State how many rows below contain the string "Output", counting only matches with the same capitalization. Reply with the number alone.

MATERIAL SUPPLIED:
·····

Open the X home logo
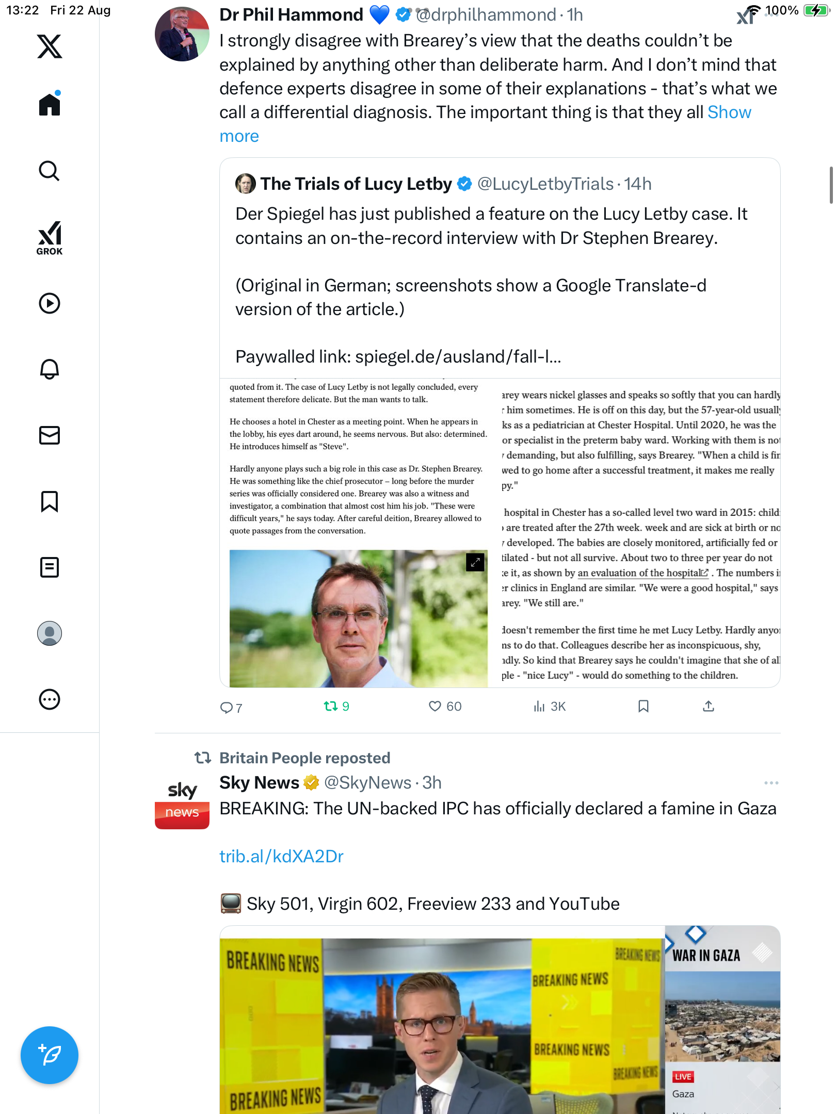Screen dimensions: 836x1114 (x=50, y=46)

·····

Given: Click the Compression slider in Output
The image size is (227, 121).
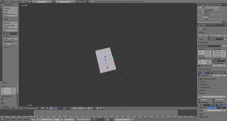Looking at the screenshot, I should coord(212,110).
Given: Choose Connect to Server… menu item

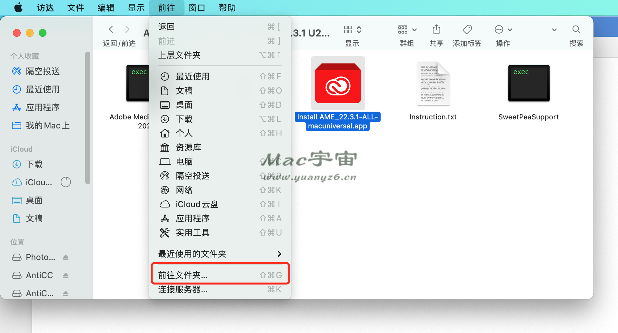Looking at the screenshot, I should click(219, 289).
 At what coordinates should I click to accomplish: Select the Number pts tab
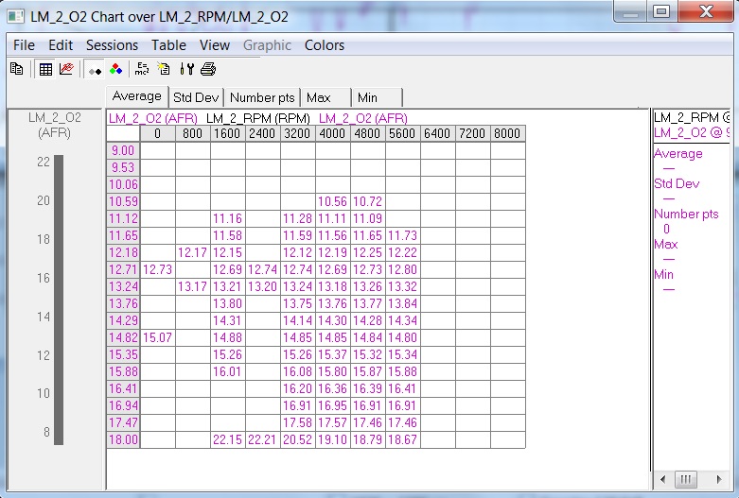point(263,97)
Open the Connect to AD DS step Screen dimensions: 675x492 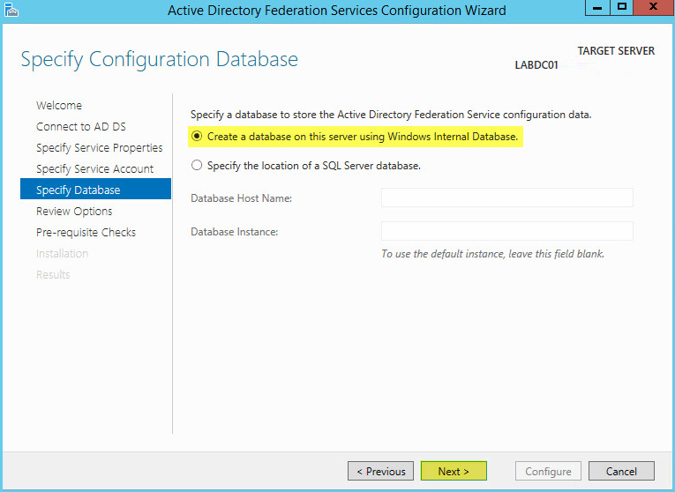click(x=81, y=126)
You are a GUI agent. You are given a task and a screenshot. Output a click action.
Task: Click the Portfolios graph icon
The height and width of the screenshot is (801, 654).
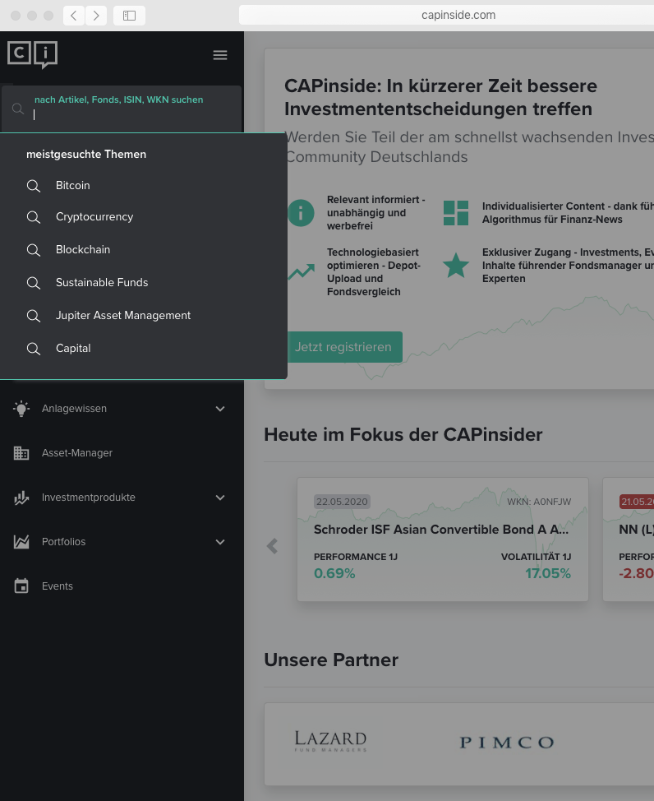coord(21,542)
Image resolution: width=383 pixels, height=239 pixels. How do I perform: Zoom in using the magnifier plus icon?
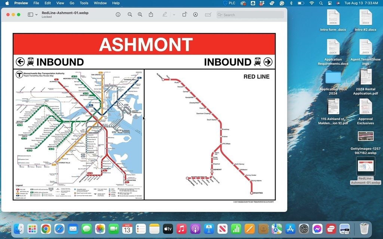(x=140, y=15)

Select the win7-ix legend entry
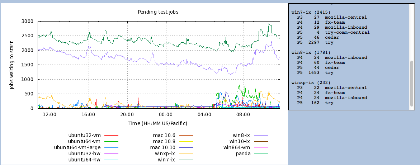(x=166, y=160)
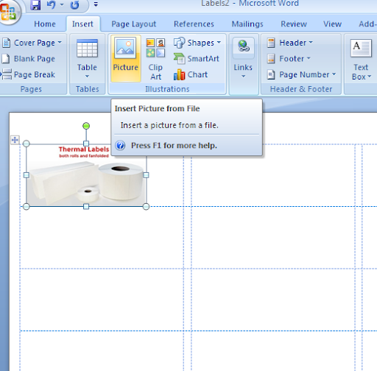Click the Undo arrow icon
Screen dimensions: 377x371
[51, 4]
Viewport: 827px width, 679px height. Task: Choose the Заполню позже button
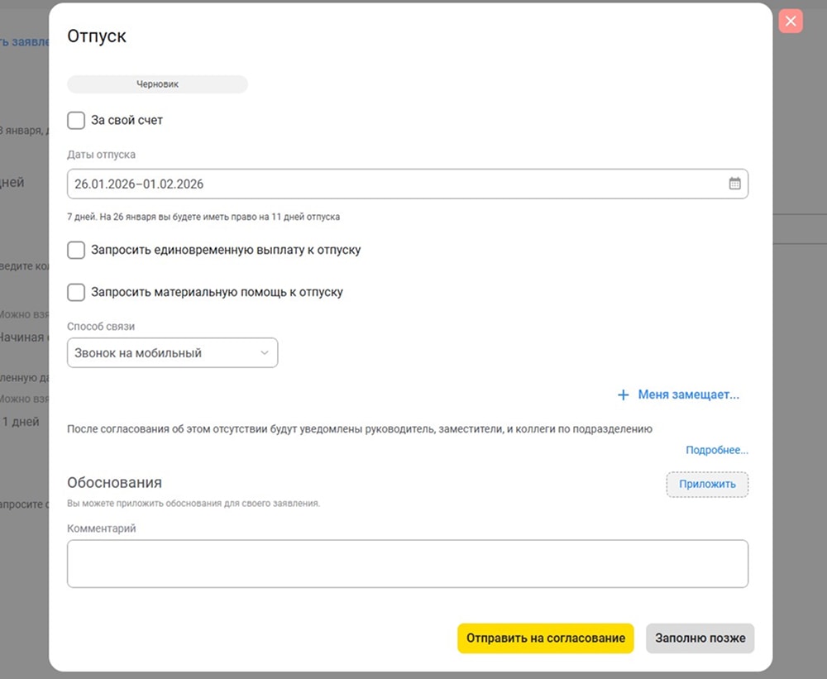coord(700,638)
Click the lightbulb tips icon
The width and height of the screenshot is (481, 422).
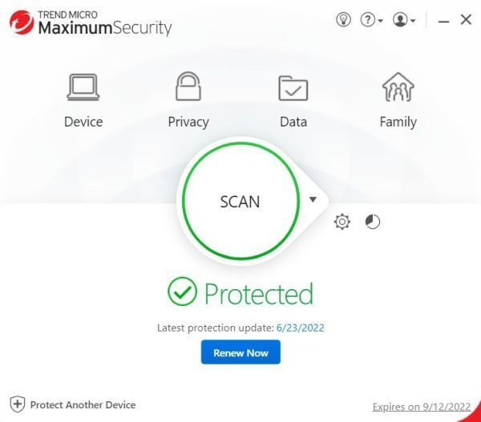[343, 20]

·····

CORRECT RESULT: 2